Here’s a very brief guide:
A well-maintained instrument is always going to be the best quality investment option. Full number of weighted keys, pedals and a proper piano sound. Holds value, looks great. But needs tuning at least annually and remember you might need to pay moving costs of £50 upwards. Budget at least £2000 for new, but used instruments can be great. I have a Schimmel 120 at home, which everyone loves!
A quality digital piano with fully weighted keys, and ideally a sturdy furniture-style casing is often a good alternative option. No ongoing-maintenance costs, usually a few extra features, like headphones for silent practice, and in-build metronomes. Budget in the region of £300 upwards for a new one. (Look at Yamaha Arius, YDP200, Casio Privia and Korg B2SP) If buying second hand try to go for one as new as you can, as the technology improves every year.

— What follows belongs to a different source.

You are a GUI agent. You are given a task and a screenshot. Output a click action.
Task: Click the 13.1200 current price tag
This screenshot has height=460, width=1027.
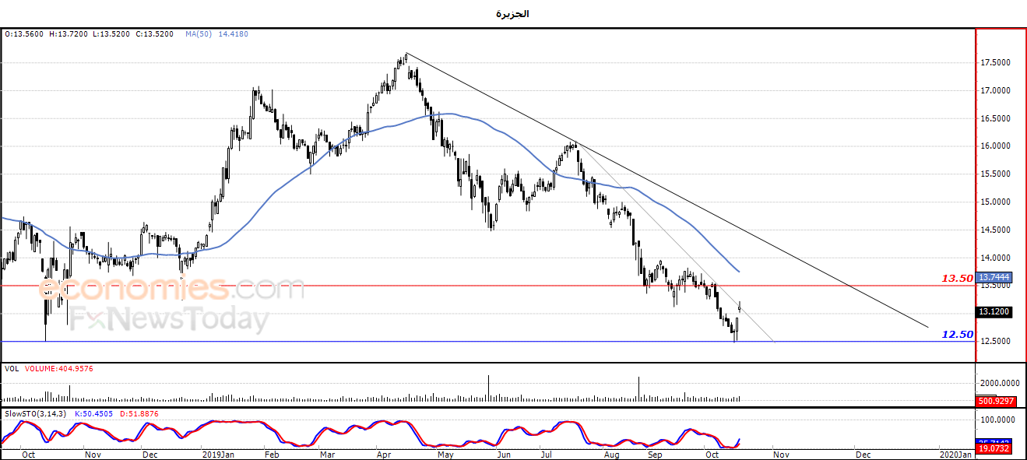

If you want to try out lessons before spending lots on an instrument, then you could use a keyboard temporarily but realistically only for a term before you’ll need to upgrade, so do plan for this!
(Keyboards are an accessible budget option and have fun sounds. They are better than nothing! But they don’t have the right number of keys, have a completely different weight, and usually don’t have a pedal. This can be really confusing and frustrating for pupils, derails good technique, and ultimately can put them off if used for too long).
Expect to pay £50 to £100 new, get as many fully-szied keys as you can (67 is pretty standard).
I am always happy to advise new and prospective students on instrument options!